Sa composition est plurielle, puisque trois catégories de membres sont représentées, ce qui est relativement rare pour une instance consultative. Cela lui donne la capacité de comprendre les enjeux et de définir comment les réformes doivent être appliquées.

Il compte sept membres de droit représentant les ministères les plus directement concernés par les questions de laïcité, quatre parlementaires – deux députés, deux sénateurs –, à parité femmes/hommes, de la majorité et de l'opposition, et dix personnalités qualifiées, de provenance extrêmement diverse, en raison de leurs travaux sur la laïcité et les faits religieux : un conseiller d'État, le vice-président du Conseil supérieur de la magistrature (CSM), un inspecteur de l'éducation nationale, un philosophe, un chercheur, ou encore une femme qui a commencé sa vie professionnelle comme éducatrice de jeunes enfants.

L'ODL a quatre missions. Premièrement, établir un état des lieux de la laïcité, aussi documenté, honnête et impartial que possible. Nos sources sont diverses. Elles proviennent tout d'abord des ministères, qui nous communiquent de nombreuses données, que vous pouvez trouver dans notre rapport annuel, mis en ligne depuis une dizaine de jours sur notre site laïcite.gouv.fr.

Ensuite, de nos déplacements sur le terrain – même s'ils ont été moins nombreux depuis le début de la crise sanitaire. Le rapporteur général et moi-même avons effectué plus de mille déplacements dans l'ensemble des départements de France métropolitaine et à La Réunion.

Par ailleurs, nous avons nos interlocuteurs : les mouvements de pensée, les obédiences maçonniques, les religions, les mouvements d'éducation populaire, les mouvements historiques de la laïcité qui, non seulement nous font des remontées régulières, mais nous présentent chaque année un état des lieux – vous le trouverez également dans notre rapport annuel.

Enfin, nous disposons depuis près de trois ans d'un baromètre qui mesure l'état de l'opinion sur la question de la laïcité, que nous réalisons avec l'institut Viavoice. Nous travaillons également avec un certain nombre de chercheurs, tels que Philippe Portier, car nous sommes conscients que pour un tel sujet, il est difficile de construire des questions qui n'induisent pas en partie la réponse.
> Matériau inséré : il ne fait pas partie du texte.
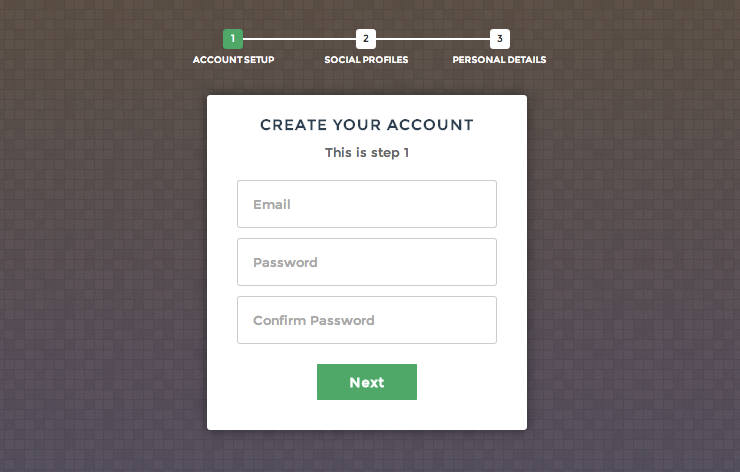Viewport: 740px width, 472px height.
Task: Click the white space right of the Next button
Action: click(x=472, y=382)
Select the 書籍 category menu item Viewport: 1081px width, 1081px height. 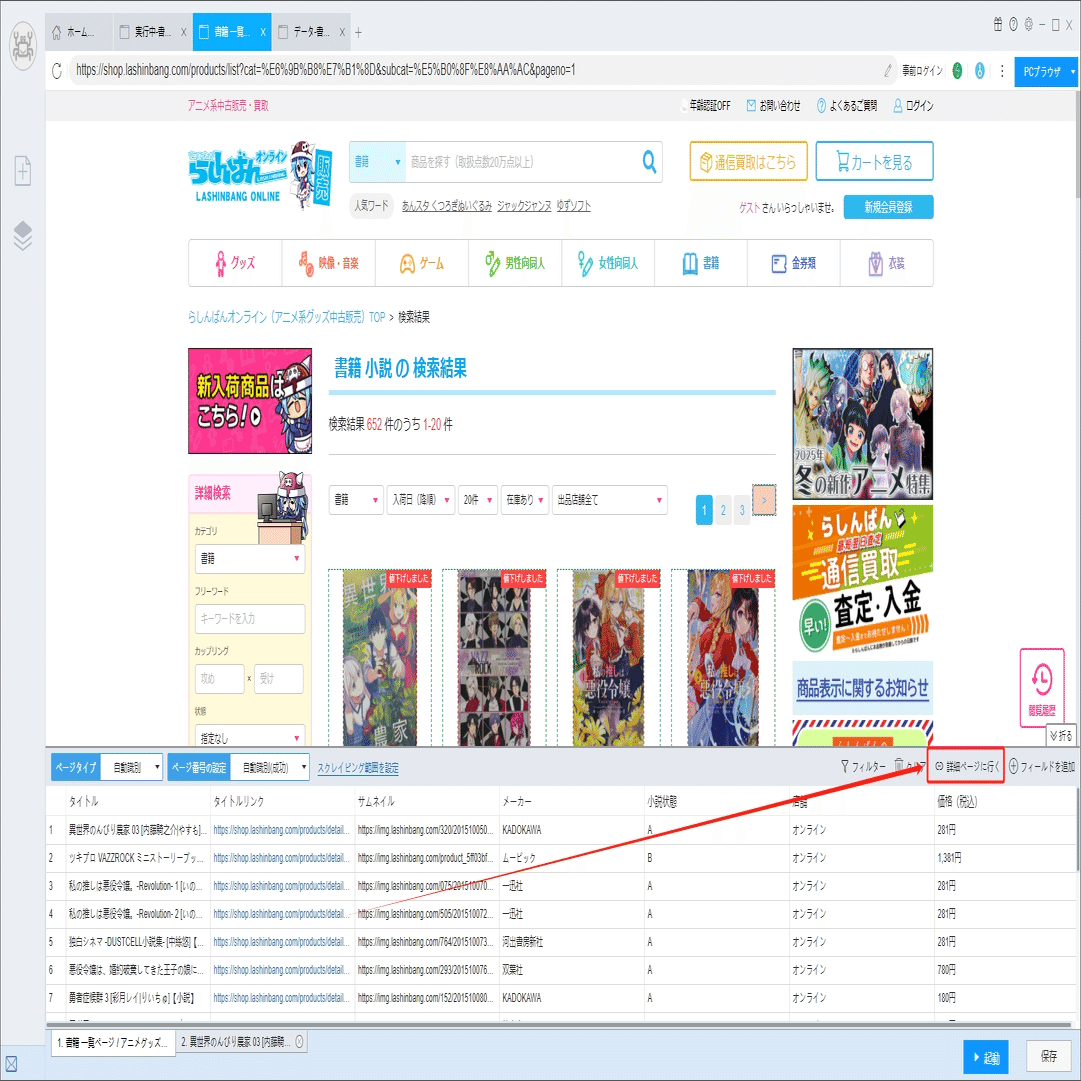coord(700,263)
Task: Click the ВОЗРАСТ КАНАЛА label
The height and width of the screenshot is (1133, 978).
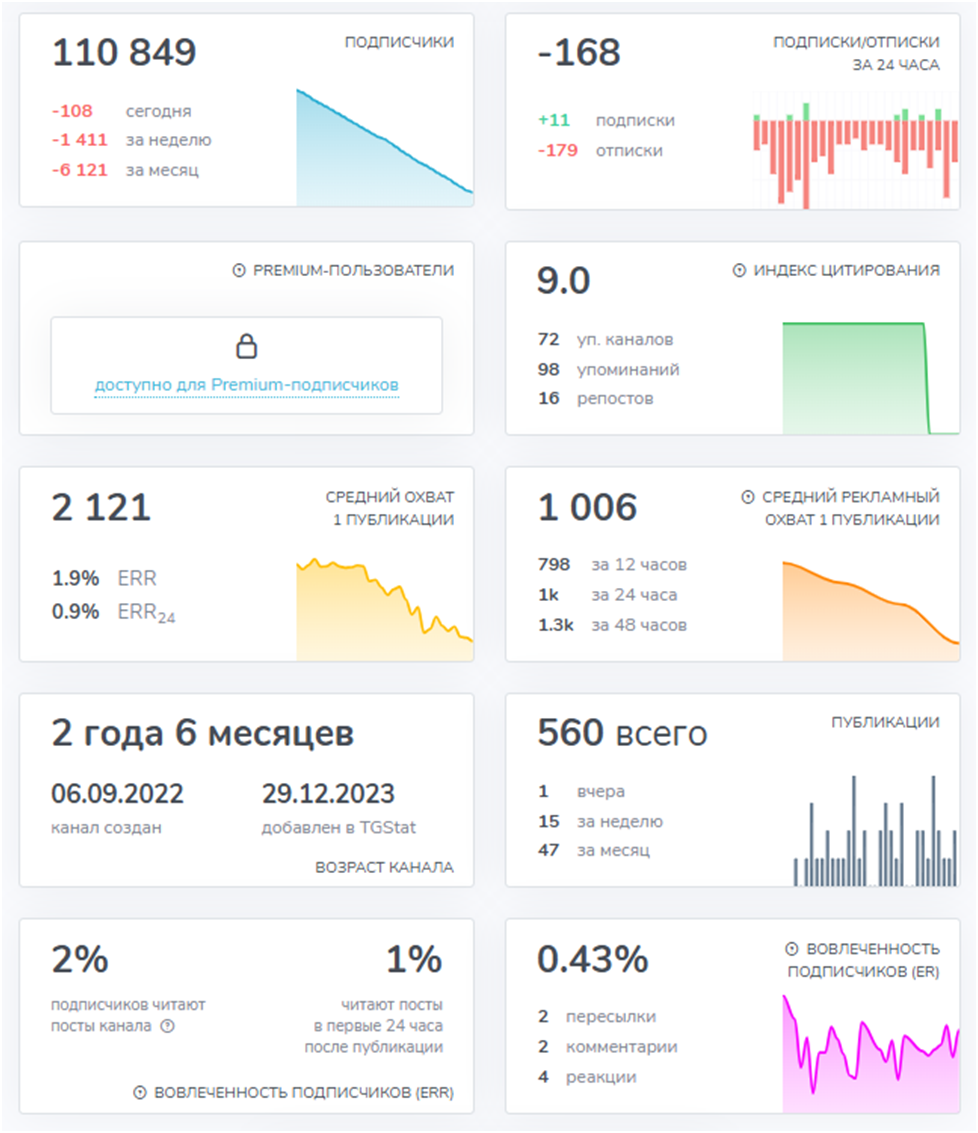Action: (x=384, y=867)
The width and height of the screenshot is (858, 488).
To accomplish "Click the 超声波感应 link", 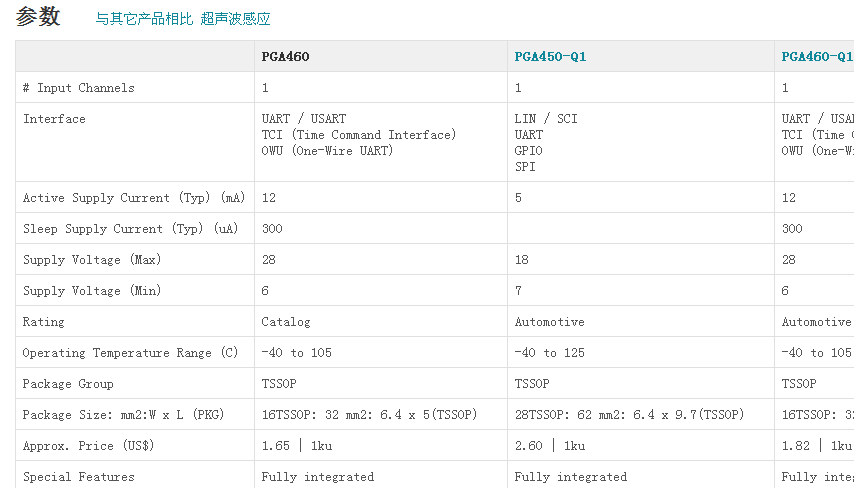I will (235, 19).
Nous avons donc œuvré pour élaborer un outil aussi scientifique que possible.

Nous avons ainsi appris que les Français ont une bien meilleure connaissance de la laïcité que ce que nous pouvions craindre. Il s'agit là d'une évolution récente qui tient à l'implication de nombreux acteurs sur la question de la laïcité depuis quelques années.

Première mission, donc, informer. Nous remettrons notre rapport annuel au Premier ministre et au Président de la République dans le courant du mois.

Deuxièmement, conseiller le Gouvernement sur les politiques publiques et les actions touchant au principe de laïcité.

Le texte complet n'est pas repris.